Hukuk dışı yorum yaptığımı düşünüyor olsaydınız,yazdıklarımın bu biçimde görünüyor oluşundan üzüntü duyardım çünkü sitede şu ana dek foruma eklediğim hiç bir yazı kişisel hassasiyetlerimin bir ürünü olmadı.Buna oldukça dikkat ediyorum.
Cümlenizin yönünün bana dönük olup olmadığını bu yüzden sormuştum.
bu cok sacma siz acilde calıstınızmı bu bahsettiğiniz mevzuular serviste yatan hastalar icin gecerli olabilir ama acil icin aslaaaaaa
Bunun eğitimle alakası yok. Doğrudur yaptığı. İnsanın bazı duyguları vardır. Eğitilmez. Eğitimle ne alakası var bunun?
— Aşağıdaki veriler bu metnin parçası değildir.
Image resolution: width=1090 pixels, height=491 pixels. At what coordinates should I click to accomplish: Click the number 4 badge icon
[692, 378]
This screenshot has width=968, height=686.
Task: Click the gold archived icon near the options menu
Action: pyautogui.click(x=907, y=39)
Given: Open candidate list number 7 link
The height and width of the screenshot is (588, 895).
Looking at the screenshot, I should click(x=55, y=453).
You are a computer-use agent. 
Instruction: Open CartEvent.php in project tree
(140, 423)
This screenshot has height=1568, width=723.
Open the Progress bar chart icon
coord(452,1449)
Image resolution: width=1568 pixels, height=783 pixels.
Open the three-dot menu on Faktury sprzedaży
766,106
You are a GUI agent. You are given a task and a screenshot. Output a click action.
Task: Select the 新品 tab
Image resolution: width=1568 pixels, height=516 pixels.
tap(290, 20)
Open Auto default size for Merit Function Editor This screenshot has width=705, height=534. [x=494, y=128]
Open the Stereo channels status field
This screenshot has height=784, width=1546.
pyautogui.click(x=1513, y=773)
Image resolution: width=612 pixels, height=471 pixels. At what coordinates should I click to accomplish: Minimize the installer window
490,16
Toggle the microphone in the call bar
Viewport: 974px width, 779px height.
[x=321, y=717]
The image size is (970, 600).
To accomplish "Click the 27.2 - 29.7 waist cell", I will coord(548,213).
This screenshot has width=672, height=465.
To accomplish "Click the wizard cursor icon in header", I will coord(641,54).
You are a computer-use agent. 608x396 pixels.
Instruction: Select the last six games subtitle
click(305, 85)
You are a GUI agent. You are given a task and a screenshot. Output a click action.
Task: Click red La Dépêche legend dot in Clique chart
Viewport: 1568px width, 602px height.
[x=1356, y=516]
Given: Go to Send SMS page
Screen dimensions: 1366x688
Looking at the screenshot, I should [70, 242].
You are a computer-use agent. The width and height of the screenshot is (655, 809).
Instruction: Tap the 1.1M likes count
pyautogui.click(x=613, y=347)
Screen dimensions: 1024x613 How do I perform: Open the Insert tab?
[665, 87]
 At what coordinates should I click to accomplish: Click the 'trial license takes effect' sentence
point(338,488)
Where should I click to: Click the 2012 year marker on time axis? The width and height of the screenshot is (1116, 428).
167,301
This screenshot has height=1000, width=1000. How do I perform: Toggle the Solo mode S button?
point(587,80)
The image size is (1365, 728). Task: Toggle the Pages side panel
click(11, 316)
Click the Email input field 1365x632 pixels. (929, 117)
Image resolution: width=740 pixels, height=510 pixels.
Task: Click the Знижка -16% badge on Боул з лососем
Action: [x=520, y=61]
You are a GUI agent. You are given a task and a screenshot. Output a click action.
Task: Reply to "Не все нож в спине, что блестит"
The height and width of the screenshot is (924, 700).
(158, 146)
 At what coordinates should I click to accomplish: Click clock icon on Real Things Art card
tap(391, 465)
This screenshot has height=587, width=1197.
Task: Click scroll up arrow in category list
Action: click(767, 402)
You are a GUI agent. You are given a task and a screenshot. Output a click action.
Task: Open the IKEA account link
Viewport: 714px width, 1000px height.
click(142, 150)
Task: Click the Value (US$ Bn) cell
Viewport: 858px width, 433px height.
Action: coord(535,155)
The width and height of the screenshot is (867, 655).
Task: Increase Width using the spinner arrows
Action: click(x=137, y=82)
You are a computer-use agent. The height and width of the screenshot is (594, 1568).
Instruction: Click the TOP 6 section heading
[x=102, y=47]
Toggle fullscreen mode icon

Ünlü bir yabancı bir yazarın sözü ( Rosuvult gibi birşeydi ama ) İnsanın önce Ahlaki eğitimi alması gerekir. Ahlaki eğitimi olmayan biri istediği üniversiteyi bitirsin. Yine de boş.. Şike yapanlar, Banka dolandıranlar , Para çalanlar.. hepsi eğitim görmüş kişiler.. v.s v.s v.s Süleyman Demirel'in yeğeni, Cem uzan gibi adamlar eğitim görmüşler.
Buna binaen ; Asker de bir arkadaşım vardı. İbrahim diye. Adana Protez ile ilgili iş yapıyormuş. Özel hastanelerde yaptığı için ameliyatlara oda giriyor. Anestezi yapılıyor hastalara. Ondan sonra o hasta kime emanet? Hemşirelere, Doktorlara eğitim görmüş kişilere... ( O eğitim görmüş kişiler hastalara neler yapıyor? Tanıdık bir arkadaşınız varsa sorun? Anlatsın size.. )
Demek herşey eğitim değil. En azından sizin bahsettiğiniz eğitim değil.